→ **DIRECTIVE**
Quote verbatim the part of the records that opens with the line containing "The image size is (779, 485)." and closes with the line containing "[x=134, y=271]", including both of those lines.

→ **RECORD LIST**
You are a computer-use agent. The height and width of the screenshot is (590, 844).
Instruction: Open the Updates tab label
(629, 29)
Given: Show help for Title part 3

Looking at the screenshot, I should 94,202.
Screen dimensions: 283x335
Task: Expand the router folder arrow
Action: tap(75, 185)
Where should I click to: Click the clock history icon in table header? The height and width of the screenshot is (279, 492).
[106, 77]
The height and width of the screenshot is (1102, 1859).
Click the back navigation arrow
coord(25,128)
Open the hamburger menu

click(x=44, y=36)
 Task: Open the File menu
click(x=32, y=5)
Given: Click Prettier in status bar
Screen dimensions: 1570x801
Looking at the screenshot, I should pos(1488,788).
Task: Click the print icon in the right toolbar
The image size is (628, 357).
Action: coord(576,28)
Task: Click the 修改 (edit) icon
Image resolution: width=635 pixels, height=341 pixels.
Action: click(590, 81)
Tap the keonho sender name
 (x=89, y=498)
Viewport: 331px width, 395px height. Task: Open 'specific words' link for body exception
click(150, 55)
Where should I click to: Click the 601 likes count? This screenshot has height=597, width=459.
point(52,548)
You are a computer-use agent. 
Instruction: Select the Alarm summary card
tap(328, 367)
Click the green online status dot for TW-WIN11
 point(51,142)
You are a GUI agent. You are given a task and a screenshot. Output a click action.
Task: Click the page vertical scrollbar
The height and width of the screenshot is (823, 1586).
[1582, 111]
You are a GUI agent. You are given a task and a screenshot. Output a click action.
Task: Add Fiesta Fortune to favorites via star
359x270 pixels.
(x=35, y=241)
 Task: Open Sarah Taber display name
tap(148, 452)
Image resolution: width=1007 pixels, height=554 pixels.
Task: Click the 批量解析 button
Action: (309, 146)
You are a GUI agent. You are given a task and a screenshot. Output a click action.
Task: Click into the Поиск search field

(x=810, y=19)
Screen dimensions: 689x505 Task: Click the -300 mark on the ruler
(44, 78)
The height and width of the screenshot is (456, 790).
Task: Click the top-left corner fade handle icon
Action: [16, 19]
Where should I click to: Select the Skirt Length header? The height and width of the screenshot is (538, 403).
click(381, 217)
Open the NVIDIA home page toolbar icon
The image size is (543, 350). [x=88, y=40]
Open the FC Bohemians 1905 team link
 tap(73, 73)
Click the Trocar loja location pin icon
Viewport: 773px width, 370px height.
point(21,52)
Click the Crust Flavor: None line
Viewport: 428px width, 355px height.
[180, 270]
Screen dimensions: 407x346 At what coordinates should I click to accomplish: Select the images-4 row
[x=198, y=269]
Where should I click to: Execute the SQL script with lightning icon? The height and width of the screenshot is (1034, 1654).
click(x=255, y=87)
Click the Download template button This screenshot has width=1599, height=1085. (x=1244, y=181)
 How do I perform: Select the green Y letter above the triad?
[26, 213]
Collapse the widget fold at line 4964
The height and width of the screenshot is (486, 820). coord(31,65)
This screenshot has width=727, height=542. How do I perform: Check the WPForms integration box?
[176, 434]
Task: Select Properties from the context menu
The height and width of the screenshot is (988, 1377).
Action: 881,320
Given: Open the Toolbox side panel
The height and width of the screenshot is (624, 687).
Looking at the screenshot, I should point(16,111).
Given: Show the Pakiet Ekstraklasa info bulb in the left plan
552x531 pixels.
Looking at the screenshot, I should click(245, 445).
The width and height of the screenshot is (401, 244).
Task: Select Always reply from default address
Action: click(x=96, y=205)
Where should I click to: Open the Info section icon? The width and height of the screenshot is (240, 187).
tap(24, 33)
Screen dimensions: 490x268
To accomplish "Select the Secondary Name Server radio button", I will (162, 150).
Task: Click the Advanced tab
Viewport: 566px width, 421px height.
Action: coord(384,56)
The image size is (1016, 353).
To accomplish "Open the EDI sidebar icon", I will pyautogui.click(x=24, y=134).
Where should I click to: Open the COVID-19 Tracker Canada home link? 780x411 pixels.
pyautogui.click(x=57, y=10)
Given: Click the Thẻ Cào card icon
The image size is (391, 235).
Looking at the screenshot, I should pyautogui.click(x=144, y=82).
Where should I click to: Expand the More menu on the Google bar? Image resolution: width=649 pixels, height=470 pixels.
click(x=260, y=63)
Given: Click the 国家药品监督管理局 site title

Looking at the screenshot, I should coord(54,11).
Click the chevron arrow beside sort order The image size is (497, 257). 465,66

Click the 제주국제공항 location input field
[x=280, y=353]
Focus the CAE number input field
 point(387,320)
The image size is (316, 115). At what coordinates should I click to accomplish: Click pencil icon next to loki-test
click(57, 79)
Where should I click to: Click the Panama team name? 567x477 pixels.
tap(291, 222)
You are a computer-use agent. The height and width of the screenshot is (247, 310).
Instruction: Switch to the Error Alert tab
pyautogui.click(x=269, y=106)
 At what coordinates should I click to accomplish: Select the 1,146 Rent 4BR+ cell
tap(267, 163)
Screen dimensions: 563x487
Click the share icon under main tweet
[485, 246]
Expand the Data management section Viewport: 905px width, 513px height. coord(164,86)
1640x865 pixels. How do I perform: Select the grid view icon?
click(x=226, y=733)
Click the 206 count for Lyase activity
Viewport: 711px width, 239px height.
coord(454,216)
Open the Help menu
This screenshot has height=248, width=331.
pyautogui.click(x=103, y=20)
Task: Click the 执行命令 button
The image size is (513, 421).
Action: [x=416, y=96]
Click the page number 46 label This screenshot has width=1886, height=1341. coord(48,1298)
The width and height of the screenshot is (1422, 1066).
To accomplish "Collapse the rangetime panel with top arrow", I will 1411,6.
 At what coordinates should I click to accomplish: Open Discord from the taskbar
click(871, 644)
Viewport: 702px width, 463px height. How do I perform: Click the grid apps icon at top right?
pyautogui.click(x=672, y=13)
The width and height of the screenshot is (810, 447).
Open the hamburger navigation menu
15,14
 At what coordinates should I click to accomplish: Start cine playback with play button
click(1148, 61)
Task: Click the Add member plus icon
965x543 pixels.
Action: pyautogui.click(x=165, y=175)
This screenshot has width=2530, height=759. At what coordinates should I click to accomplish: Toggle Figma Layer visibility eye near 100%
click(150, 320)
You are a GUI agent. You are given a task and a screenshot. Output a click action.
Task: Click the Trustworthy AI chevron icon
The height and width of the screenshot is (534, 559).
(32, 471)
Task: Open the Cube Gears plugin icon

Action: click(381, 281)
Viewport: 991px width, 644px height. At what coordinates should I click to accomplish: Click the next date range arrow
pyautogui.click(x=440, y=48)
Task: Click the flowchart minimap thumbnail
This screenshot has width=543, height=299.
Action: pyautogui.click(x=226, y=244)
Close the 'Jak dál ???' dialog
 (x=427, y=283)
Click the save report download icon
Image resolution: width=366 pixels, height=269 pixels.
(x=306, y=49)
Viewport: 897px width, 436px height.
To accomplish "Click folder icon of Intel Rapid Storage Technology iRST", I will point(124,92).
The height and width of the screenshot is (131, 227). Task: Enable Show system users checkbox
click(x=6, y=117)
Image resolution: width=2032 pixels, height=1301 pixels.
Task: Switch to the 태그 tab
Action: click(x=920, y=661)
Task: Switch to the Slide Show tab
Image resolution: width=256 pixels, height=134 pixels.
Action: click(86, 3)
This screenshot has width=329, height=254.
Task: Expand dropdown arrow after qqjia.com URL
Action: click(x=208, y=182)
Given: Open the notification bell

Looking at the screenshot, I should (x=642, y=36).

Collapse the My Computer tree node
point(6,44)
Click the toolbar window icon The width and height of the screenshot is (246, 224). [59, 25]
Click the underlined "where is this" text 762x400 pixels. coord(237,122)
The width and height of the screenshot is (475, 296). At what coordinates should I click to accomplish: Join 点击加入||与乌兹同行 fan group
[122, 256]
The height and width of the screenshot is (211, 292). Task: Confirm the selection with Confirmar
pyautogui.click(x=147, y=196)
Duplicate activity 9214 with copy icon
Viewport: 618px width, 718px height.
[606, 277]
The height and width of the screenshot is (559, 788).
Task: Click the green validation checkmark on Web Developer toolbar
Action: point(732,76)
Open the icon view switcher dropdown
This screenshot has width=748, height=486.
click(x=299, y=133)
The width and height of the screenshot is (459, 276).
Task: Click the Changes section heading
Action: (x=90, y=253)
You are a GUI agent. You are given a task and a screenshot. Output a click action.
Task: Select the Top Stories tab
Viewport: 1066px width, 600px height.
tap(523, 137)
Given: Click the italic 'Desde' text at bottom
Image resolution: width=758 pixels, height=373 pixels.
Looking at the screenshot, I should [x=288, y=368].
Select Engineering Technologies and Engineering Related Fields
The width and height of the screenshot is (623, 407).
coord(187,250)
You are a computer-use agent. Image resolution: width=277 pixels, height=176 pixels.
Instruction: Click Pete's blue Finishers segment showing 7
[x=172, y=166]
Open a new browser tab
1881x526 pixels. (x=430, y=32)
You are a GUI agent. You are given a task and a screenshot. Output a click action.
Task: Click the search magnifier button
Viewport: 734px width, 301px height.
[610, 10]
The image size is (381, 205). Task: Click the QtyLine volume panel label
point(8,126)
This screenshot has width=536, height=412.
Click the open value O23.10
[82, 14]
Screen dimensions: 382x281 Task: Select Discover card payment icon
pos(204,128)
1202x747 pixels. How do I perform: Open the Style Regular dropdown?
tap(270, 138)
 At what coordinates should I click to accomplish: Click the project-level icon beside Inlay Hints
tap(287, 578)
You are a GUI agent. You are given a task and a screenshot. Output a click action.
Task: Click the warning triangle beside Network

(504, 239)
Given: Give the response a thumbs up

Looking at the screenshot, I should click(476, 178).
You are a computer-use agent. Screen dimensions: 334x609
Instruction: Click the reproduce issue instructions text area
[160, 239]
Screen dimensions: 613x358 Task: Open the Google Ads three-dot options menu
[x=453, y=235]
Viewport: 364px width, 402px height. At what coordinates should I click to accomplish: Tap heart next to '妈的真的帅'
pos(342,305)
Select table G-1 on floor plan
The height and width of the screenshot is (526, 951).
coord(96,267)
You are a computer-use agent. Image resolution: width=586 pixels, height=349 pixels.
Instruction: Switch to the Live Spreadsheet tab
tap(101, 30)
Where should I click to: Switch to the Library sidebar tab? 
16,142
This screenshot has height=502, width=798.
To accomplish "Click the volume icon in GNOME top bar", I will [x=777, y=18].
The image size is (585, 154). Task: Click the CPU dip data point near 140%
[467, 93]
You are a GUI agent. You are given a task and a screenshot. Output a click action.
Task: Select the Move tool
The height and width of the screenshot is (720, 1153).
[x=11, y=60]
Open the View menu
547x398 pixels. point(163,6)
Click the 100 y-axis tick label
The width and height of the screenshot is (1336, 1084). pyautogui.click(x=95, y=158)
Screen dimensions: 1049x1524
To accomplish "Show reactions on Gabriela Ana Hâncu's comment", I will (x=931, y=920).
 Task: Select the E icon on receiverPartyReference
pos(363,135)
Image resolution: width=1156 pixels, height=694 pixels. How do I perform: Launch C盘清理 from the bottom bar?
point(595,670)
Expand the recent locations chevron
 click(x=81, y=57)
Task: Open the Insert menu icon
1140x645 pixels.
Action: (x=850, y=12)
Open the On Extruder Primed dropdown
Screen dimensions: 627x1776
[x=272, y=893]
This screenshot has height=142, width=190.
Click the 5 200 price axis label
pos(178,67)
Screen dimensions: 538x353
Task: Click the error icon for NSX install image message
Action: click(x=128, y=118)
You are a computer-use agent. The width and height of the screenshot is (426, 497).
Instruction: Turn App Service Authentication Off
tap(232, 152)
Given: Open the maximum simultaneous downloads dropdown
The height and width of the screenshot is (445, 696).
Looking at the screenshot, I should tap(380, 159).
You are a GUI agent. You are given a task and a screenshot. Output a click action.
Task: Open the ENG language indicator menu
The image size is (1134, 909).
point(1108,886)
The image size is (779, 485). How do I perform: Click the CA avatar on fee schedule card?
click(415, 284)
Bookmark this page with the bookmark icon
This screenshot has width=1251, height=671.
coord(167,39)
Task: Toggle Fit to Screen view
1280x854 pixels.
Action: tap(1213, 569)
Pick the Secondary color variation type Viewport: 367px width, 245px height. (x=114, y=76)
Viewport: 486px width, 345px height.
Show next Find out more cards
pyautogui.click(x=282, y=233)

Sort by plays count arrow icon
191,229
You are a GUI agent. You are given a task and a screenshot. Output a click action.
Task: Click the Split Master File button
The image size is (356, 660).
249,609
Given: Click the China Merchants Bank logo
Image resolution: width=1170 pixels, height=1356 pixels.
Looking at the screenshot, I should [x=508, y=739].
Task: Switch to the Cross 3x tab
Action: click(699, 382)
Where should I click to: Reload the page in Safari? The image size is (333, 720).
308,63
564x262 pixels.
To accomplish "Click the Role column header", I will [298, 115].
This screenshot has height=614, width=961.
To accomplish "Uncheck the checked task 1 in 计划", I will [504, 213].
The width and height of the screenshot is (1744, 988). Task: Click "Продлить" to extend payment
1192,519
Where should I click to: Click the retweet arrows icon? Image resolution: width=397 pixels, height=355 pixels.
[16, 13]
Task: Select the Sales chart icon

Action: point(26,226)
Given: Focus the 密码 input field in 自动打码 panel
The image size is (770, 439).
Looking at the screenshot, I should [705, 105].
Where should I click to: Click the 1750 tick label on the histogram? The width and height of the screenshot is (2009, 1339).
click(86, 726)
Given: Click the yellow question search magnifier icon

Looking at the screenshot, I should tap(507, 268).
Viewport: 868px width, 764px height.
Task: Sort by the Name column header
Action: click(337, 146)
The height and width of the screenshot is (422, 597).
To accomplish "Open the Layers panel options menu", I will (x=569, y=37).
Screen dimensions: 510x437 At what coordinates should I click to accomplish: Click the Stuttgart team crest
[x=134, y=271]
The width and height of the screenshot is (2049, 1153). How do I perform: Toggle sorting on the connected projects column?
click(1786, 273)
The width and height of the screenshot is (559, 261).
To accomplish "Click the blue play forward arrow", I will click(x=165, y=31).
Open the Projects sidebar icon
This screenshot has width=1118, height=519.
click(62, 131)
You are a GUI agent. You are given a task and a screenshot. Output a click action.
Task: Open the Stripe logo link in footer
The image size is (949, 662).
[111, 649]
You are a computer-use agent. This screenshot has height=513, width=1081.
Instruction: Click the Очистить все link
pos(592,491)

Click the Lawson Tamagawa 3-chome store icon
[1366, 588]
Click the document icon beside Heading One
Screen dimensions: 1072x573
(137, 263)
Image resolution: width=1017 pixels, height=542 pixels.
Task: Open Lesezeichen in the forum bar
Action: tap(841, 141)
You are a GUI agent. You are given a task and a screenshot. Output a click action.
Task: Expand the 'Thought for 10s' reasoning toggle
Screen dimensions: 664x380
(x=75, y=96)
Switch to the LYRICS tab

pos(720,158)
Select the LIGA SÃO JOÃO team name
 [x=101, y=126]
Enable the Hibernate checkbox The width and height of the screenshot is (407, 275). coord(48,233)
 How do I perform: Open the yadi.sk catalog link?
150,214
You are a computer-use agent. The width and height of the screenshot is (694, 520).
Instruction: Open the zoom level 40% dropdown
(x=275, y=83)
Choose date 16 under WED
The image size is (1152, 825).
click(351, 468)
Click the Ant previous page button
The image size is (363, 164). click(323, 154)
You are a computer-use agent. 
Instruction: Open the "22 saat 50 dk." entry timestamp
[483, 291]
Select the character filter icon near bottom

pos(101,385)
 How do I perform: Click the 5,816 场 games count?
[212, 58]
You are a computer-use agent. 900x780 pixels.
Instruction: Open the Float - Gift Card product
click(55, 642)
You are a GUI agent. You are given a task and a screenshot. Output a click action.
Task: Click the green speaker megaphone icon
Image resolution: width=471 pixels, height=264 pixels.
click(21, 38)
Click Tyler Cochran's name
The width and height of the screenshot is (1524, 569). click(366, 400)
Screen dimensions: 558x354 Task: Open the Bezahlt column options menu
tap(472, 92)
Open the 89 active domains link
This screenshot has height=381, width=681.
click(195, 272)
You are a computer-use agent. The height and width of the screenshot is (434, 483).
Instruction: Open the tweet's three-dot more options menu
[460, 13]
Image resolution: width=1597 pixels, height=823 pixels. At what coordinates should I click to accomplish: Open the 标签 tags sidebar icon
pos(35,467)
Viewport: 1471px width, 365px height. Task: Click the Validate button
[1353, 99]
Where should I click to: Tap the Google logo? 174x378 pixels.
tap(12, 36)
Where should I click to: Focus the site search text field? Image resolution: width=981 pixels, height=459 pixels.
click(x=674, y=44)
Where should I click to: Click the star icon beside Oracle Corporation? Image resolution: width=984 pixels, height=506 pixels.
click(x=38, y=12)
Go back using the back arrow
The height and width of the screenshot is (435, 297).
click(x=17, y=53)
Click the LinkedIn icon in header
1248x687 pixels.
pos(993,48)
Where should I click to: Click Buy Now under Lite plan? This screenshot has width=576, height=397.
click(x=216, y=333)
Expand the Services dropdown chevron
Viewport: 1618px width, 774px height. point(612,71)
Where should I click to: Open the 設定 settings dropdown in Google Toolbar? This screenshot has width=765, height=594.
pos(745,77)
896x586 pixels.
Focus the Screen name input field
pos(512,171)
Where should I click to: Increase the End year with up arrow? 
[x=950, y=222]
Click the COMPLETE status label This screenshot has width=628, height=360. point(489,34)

→ **SOLUTION FOR THIS TASK**
The image size is (779, 485). How do I perform: Click the CA avatar on fee schedule card?
click(415, 284)
Bookmark this page with the bookmark icon
This screenshot has width=1251, height=671.
coord(167,39)
Task: Toggle Fit to Screen view
1280x854 pixels.
Action: tap(1213, 569)
Pick the Secondary color variation type Viewport: 367px width, 245px height. (x=114, y=76)
Viewport: 486px width, 345px height.
Show next Find out more cards
pyautogui.click(x=282, y=233)

Sort by plays count arrow icon
191,229
You are a GUI agent. You are given a task and a screenshot. Output a click action.
Task: Click the Split Master File button
The image size is (356, 660).
249,609
Given: Click the China Merchants Bank logo
Image resolution: width=1170 pixels, height=1356 pixels.
Looking at the screenshot, I should [x=508, y=739].
Task: Switch to the Cross 3x tab
Action: click(699, 382)
Where should I click to: Reload the page in Safari? The image size is (333, 720).
308,63
564x262 pixels.
To accomplish "Click the Role column header", I will [298, 115].
This screenshot has height=614, width=961.
To accomplish "Uncheck the checked task 1 in 计划", I will [504, 213].
The width and height of the screenshot is (1744, 988). Task: Click "Продлить" to extend payment
1192,519
Where should I click to: Click the retweet arrows icon? Image resolution: width=397 pixels, height=355 pixels.
[16, 13]
Task: Select the Sales chart icon

Action: point(26,226)
Given: Focus the 密码 input field in 自动打码 panel
The image size is (770, 439).
Looking at the screenshot, I should [705, 105].
Where should I click to: Click the 1750 tick label on the histogram? The width and height of the screenshot is (2009, 1339).
click(86, 726)
Given: Click the yellow question search magnifier icon

Looking at the screenshot, I should tap(507, 268).
Viewport: 868px width, 764px height.
Task: Sort by the Name column header
Action: click(337, 146)
The height and width of the screenshot is (422, 597).
To accomplish "Open the Layers panel options menu", I will (x=569, y=37).
Screen dimensions: 510x437 At what coordinates should I click to accomplish: Click the Stuttgart team crest
[x=134, y=271]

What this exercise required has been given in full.